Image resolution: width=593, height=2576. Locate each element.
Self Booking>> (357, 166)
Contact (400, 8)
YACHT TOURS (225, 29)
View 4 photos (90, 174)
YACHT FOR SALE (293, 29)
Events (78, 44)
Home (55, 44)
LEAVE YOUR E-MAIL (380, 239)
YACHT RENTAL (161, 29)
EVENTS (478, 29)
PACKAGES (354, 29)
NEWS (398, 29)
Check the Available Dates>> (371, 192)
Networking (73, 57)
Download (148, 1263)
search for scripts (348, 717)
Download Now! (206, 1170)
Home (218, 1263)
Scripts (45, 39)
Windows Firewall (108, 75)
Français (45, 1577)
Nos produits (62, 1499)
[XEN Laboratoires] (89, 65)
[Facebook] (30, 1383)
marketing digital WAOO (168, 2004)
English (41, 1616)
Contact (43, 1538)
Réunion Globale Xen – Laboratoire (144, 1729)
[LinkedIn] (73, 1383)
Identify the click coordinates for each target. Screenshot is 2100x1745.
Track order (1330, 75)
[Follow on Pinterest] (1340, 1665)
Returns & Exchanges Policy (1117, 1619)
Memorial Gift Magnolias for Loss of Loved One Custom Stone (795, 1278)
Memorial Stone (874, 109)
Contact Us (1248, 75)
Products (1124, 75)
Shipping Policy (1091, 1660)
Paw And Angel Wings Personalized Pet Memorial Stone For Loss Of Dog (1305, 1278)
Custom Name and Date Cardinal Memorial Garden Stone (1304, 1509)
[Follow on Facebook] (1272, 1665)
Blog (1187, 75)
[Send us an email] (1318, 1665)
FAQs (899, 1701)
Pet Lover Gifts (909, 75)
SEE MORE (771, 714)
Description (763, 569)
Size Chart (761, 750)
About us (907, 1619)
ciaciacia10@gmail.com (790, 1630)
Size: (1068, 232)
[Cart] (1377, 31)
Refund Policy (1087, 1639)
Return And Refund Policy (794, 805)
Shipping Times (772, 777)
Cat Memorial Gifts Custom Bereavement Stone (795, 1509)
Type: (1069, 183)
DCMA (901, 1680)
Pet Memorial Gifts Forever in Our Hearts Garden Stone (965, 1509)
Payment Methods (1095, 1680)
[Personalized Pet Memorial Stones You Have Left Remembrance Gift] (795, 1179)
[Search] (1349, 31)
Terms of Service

--------------------------------------------------

:: What is expected ::
Note every line above where the string "each" shows up, and copy those lines.

:: Response area ::
Image resolution: width=593, height=2576. Locate each element.
Identify the click coordinates for each target. Screenshot is 2100x1745.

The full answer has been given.